Resources

Resources are special Signals designed specifically to handle Async loading. Their purpose is wrap async values in a way that makes them easy to interact with handling the common states of a future data, error and loading.

Resources can be driven by a source signal that provides the query to an async data fetcher function that returns a Future.

The contents of the fetcher function can be anything. You can hit typical REST endpoints or GraphQL or anything that generates a future. Resources are not opinionated on the means of loading the data, only that they are driven by futures.

Let's create a Resource:

// Using http as a client
import 'package:http/http.dart' as http;

// The source
final userId = Signal(1);

// The fetcher
Future<String> fetchUser() async {
    final response = await http.get(
      Uri.parse('https://swapi.dev/api/people/${userId.value}/'),
    );
    return response.body;
}

// The resource (source is optional)
final user = Resource(fetcher: fetchUser, source: userId);

A Resource can also be driven from a [stream] instead of a Future. In this case you just need to pass the stream field to the Resource class.
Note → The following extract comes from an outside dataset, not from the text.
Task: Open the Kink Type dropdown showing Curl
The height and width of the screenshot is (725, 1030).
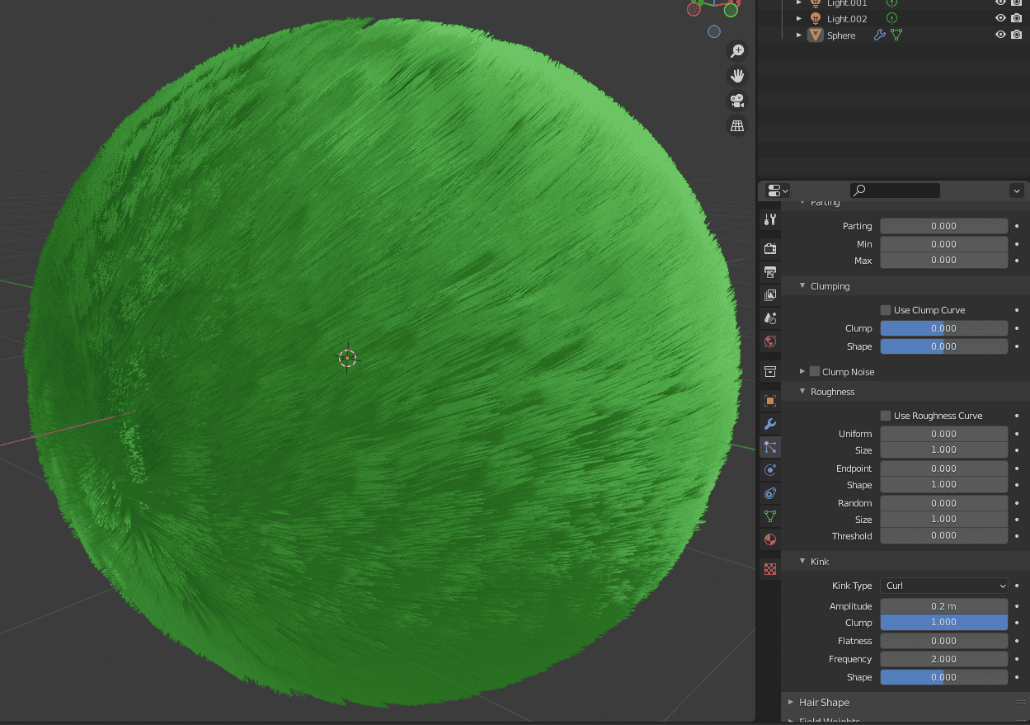Action: pyautogui.click(x=943, y=586)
If you are using the flutter_solidart library, check ResourceBuilder to learn how to react to the state of the resource in the UI.
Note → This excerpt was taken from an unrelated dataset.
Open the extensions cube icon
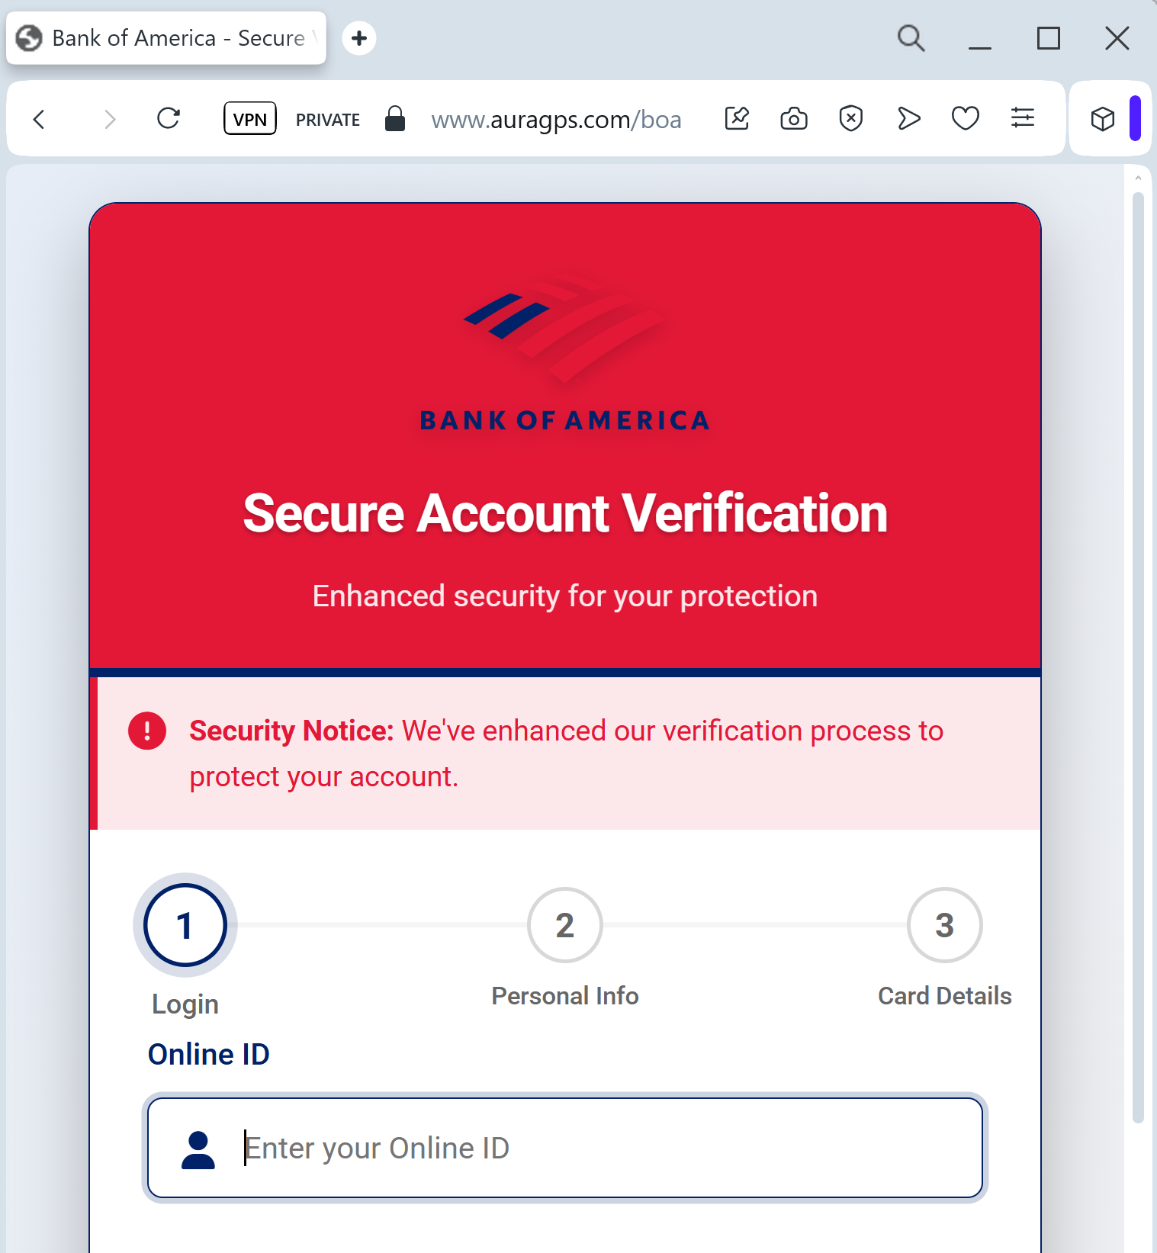[x=1103, y=118]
The resource has a value named ResourceState, that provides many useful convenience methods to correctly handle the state of the resource.

The on method forces you to handle all the states of a Resource (ready, error and loading). The are also other convenience methods to handle only specific states:

  • on forces you to handle all the states of a Resource
  • maybeOn lets you decide which states to handle and provide an orElse action for unhandled states
  • map equal to on but gives access to the ResourceState data class
  • maybeMap equal to maybeOn but gives access to the ResourceState data class
  • isReady indicates if the Resource is in the ready state
  • isLoading indicates if the Resource is in the loading state
  • hasError indicates if the Resource is in the error state
  • asReady upcast ResourceState into a ResourceReady, or return null if the ResourceState is in loading/error state
  • asError upcast ResourceState into a ResourceError, or return null if the ResourceState is in loading/ready state
  • value attempts to synchronously get the value of ResourceReady
  • error attempts to synchronously get the error of ResourceError

A Resource provides the fetch and refresh methods.

The refresh method forces an update and calls the fetcher function again or subscribes again to the stream.